YOUR GOAL: Exactly as written, transcribe each record below.
DATA FOR PROCESSING START
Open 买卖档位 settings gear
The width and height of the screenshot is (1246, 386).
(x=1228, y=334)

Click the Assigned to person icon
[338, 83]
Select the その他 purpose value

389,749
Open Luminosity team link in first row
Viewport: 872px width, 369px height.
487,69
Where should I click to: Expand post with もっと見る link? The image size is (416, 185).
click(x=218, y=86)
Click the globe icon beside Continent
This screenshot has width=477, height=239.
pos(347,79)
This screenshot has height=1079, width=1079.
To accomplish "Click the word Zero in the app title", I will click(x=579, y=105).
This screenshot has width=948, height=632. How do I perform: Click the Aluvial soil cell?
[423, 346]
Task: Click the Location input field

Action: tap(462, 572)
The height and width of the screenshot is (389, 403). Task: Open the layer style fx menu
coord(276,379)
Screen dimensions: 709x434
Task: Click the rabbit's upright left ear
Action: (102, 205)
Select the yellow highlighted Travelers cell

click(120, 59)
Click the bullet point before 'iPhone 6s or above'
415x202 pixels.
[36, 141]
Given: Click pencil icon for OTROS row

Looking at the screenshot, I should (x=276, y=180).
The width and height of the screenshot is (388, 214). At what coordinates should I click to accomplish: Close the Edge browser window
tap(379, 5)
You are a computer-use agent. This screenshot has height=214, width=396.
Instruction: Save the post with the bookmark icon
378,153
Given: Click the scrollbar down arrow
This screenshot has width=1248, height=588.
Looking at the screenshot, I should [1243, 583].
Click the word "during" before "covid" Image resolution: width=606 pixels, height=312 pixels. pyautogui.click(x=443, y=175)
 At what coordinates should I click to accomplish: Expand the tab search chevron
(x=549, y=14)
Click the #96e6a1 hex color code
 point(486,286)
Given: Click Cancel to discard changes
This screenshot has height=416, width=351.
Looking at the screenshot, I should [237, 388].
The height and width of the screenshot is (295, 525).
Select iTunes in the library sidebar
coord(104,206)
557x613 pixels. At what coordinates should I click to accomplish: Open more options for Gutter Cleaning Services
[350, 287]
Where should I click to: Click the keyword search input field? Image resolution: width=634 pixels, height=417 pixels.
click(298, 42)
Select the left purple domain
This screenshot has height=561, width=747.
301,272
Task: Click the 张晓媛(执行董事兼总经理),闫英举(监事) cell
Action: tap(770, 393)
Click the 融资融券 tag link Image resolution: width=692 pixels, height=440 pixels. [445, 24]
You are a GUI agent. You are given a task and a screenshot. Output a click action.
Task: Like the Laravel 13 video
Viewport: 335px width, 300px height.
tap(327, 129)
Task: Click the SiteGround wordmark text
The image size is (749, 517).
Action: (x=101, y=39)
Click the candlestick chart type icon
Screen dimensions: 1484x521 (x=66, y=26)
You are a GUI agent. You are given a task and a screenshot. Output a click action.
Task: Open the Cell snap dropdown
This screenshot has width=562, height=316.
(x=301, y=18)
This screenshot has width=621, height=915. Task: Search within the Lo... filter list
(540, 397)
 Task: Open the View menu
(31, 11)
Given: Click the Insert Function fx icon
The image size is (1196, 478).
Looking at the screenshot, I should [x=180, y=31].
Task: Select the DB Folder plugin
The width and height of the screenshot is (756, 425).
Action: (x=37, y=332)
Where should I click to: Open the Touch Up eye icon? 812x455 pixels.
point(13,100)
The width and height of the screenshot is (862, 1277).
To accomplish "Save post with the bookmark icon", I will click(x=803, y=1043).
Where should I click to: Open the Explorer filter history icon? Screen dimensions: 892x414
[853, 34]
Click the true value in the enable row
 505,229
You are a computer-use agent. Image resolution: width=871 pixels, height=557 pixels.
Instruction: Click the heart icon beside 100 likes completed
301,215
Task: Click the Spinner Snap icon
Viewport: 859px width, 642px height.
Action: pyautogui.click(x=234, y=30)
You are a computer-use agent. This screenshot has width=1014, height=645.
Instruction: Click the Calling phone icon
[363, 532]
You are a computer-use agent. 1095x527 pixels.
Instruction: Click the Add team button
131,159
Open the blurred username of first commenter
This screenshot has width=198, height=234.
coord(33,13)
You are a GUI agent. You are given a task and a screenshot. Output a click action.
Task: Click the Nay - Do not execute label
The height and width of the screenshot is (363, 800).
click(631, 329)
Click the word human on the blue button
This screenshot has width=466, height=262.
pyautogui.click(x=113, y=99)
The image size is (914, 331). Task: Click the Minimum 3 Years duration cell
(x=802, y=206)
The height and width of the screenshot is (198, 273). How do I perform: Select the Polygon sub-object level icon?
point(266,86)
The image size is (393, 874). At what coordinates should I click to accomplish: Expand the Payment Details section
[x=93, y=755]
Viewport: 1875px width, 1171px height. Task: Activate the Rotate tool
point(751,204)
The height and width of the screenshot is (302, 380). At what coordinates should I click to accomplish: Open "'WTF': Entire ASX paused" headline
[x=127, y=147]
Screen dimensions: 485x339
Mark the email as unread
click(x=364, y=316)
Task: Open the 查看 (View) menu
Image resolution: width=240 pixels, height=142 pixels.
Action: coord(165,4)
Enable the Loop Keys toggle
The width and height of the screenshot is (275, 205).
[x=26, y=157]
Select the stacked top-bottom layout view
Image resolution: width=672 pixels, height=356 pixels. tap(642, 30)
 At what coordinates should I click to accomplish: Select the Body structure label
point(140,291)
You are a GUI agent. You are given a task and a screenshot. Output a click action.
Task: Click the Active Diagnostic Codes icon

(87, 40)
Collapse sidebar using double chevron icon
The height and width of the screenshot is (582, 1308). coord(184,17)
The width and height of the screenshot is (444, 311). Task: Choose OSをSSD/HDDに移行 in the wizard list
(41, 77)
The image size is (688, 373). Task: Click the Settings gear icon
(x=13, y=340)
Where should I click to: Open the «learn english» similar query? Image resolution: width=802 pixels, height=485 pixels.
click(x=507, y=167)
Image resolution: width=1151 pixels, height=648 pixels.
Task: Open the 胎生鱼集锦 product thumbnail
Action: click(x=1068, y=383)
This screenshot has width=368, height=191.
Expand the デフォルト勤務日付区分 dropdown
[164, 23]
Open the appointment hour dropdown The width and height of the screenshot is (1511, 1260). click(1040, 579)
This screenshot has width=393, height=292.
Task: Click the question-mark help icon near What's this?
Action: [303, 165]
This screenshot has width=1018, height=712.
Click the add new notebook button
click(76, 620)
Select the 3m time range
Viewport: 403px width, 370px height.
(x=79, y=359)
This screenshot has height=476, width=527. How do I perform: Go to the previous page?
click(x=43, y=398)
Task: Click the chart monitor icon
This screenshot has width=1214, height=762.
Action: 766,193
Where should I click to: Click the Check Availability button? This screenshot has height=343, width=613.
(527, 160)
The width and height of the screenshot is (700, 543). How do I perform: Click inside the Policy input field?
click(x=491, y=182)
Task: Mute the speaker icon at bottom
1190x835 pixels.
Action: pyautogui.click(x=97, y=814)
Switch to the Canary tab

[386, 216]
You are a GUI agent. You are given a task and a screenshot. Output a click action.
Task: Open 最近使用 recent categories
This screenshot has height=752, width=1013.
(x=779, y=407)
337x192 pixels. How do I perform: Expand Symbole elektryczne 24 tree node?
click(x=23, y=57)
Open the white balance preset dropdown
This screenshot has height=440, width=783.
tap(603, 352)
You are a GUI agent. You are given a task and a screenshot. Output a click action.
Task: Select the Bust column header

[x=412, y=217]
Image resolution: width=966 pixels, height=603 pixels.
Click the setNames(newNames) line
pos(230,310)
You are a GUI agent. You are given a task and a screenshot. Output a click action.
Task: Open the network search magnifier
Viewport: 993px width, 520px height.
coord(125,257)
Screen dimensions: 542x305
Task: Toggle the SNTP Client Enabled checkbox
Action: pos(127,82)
DATA FOR PROCESSING END
WORKED SOLUTION:
Open 买卖档位 settings gear
The width and height of the screenshot is (1246, 386).
(x=1228, y=334)

Click the Assigned to person icon
[338, 83]
Select the その他 purpose value

389,749
Open Luminosity team link in first row
Viewport: 872px width, 369px height.
487,69
Where should I click to: Expand post with もっと見る link? The image size is (416, 185).
click(x=218, y=86)
Click the globe icon beside Continent
This screenshot has width=477, height=239.
pos(347,79)
This screenshot has height=1079, width=1079.
To accomplish "Click the word Zero in the app title", I will click(x=579, y=105).
This screenshot has width=948, height=632. How do I perform: Click the Aluvial soil cell?
[423, 346]
Task: Click the Location input field

Action: tap(462, 572)
The height and width of the screenshot is (389, 403). Task: Open the layer style fx menu
coord(276,379)
Screen dimensions: 709x434
Task: Click the rabbit's upright left ear
Action: (102, 205)
Select the yellow highlighted Travelers cell

click(120, 59)
Click the bullet point before 'iPhone 6s or above'
415x202 pixels.
[36, 141]
Given: Click pencil icon for OTROS row

Looking at the screenshot, I should (x=276, y=180).
The width and height of the screenshot is (388, 214). At what coordinates should I click to accomplish: Close the Edge browser window
tap(379, 5)
You are a computer-use agent. This screenshot has height=214, width=396.
Instruction: Save the post with the bookmark icon
378,153
Given: Click the scrollbar down arrow
This screenshot has width=1248, height=588.
Looking at the screenshot, I should [1243, 583].
Click the word "during" before "covid" Image resolution: width=606 pixels, height=312 pixels. pyautogui.click(x=443, y=175)
 At what coordinates should I click to accomplish: Expand the tab search chevron
(x=549, y=14)
Click the #96e6a1 hex color code
 point(486,286)
Given: Click Cancel to discard changes
This screenshot has height=416, width=351.
Looking at the screenshot, I should [237, 388].
The height and width of the screenshot is (295, 525).
Select iTunes in the library sidebar
coord(104,206)
557x613 pixels. At what coordinates should I click to accomplish: Open more options for Gutter Cleaning Services
[350, 287]
Where should I click to: Click the keyword search input field? Image resolution: width=634 pixels, height=417 pixels.
click(298, 42)
Select the left purple domain
This screenshot has height=561, width=747.
301,272
Task: Click the 张晓媛(执行董事兼总经理),闫英举(监事) cell
Action: tap(770, 393)
Click the 融资融券 tag link Image resolution: width=692 pixels, height=440 pixels. [445, 24]
You are a GUI agent. You are given a task and a screenshot. Output a click action.
Task: Like the Laravel 13 video
Viewport: 335px width, 300px height.
tap(327, 129)
Task: Click the SiteGround wordmark text
The image size is (749, 517).
Action: (x=101, y=39)
Click the candlestick chart type icon
Screen dimensions: 1484x521 (x=66, y=26)
You are a GUI agent. You are given a task and a screenshot. Output a click action.
Task: Open the Cell snap dropdown
This screenshot has width=562, height=316.
(x=301, y=18)
This screenshot has width=621, height=915. Task: Search within the Lo... filter list
(540, 397)
 Task: Open the View menu
(31, 11)
Given: Click the Insert Function fx icon
The image size is (1196, 478).
Looking at the screenshot, I should [x=180, y=31].
Task: Select the DB Folder plugin
The width and height of the screenshot is (756, 425).
Action: (x=37, y=332)
Where should I click to: Open the Touch Up eye icon? 812x455 pixels.
point(13,100)
The width and height of the screenshot is (862, 1277).
To accomplish "Save post with the bookmark icon", I will click(x=803, y=1043).
Where should I click to: Open the Explorer filter history icon? Screen dimensions: 892x414
[853, 34]
Click the true value in the enable row
 505,229
You are a computer-use agent. Image resolution: width=871 pixels, height=557 pixels.
Instruction: Click the heart icon beside 100 likes completed
301,215
Task: Click the Spinner Snap icon
Viewport: 859px width, 642px height.
Action: pyautogui.click(x=234, y=30)
You are a computer-use agent. This screenshot has width=1014, height=645.
Instruction: Click the Calling phone icon
[363, 532]
You are a computer-use agent. 1095x527 pixels.
Instruction: Click the Add team button
131,159
Open the blurred username of first commenter
This screenshot has width=198, height=234.
coord(33,13)
You are a GUI agent. You are given a task and a screenshot. Output a click action.
Task: Click the Nay - Do not execute label
The height and width of the screenshot is (363, 800).
click(631, 329)
Click the word human on the blue button
This screenshot has width=466, height=262.
pyautogui.click(x=113, y=99)
The image size is (914, 331). Task: Click the Minimum 3 Years duration cell
(x=802, y=206)
The height and width of the screenshot is (198, 273). How do I perform: Select the Polygon sub-object level icon?
point(266,86)
The image size is (393, 874). At what coordinates should I click to accomplish: Expand the Payment Details section
[x=93, y=755]
Viewport: 1875px width, 1171px height. Task: Activate the Rotate tool
point(751,204)
The height and width of the screenshot is (302, 380). At what coordinates should I click to accomplish: Open "'WTF': Entire ASX paused" headline
[x=127, y=147]
Screen dimensions: 485x339
Mark the email as unread
click(x=364, y=316)
Task: Open the 查看 (View) menu
Image resolution: width=240 pixels, height=142 pixels.
Action: coord(165,4)
Enable the Loop Keys toggle
The width and height of the screenshot is (275, 205).
[x=26, y=157]
Select the stacked top-bottom layout view
Image resolution: width=672 pixels, height=356 pixels. tap(642, 30)
 At what coordinates should I click to accomplish: Select the Body structure label
point(140,291)
You are a GUI agent. You are given a task and a screenshot. Output a click action.
Task: Click the Active Diagnostic Codes icon

(87, 40)
Collapse sidebar using double chevron icon
The height and width of the screenshot is (582, 1308). coord(184,17)
The width and height of the screenshot is (444, 311). Task: Choose OSをSSD/HDDに移行 in the wizard list
(41, 77)
The image size is (688, 373). Task: Click the Settings gear icon
(x=13, y=340)
Where should I click to: Open the «learn english» similar query? Image resolution: width=802 pixels, height=485 pixels.
click(x=507, y=167)
Image resolution: width=1151 pixels, height=648 pixels.
Task: Open the 胎生鱼集锦 product thumbnail
Action: click(x=1068, y=383)
This screenshot has width=368, height=191.
Expand the デフォルト勤務日付区分 dropdown
[164, 23]
Open the appointment hour dropdown The width and height of the screenshot is (1511, 1260). click(1040, 579)
This screenshot has width=393, height=292.
Task: Click the question-mark help icon near What's this?
Action: [303, 165]
This screenshot has width=1018, height=712.
Click the add new notebook button
click(76, 620)
Select the 3m time range
Viewport: 403px width, 370px height.
(x=79, y=359)
This screenshot has height=476, width=527. How do I perform: Go to the previous page?
click(x=43, y=398)
Task: Click the chart monitor icon
This screenshot has width=1214, height=762.
Action: 766,193
Where should I click to: Click the Check Availability button? This screenshot has height=343, width=613.
(527, 160)
The width and height of the screenshot is (700, 543). How do I perform: Click inside the Policy input field?
click(x=491, y=182)
Task: Mute the speaker icon at bottom
1190x835 pixels.
Action: pyautogui.click(x=97, y=814)
Switch to the Canary tab

[386, 216]
You are a GUI agent. You are given a task and a screenshot. Output a click action.
Task: Open 最近使用 recent categories
This screenshot has height=752, width=1013.
(x=779, y=407)
337x192 pixels. How do I perform: Expand Symbole elektryczne 24 tree node?
click(x=23, y=57)
Open the white balance preset dropdown
This screenshot has height=440, width=783.
tap(603, 352)
You are a GUI agent. You are given a task and a screenshot. Output a click action.
Task: Select the Bust column header

[x=412, y=217]
Image resolution: width=966 pixels, height=603 pixels.
Click the setNames(newNames) line
pos(230,310)
You are a GUI agent. You are given a task and a screenshot. Output a click action.
Task: Open the network search magnifier
Viewport: 993px width, 520px height.
coord(125,257)
Screen dimensions: 542x305
Task: Toggle the SNTP Client Enabled checkbox
Action: pos(127,82)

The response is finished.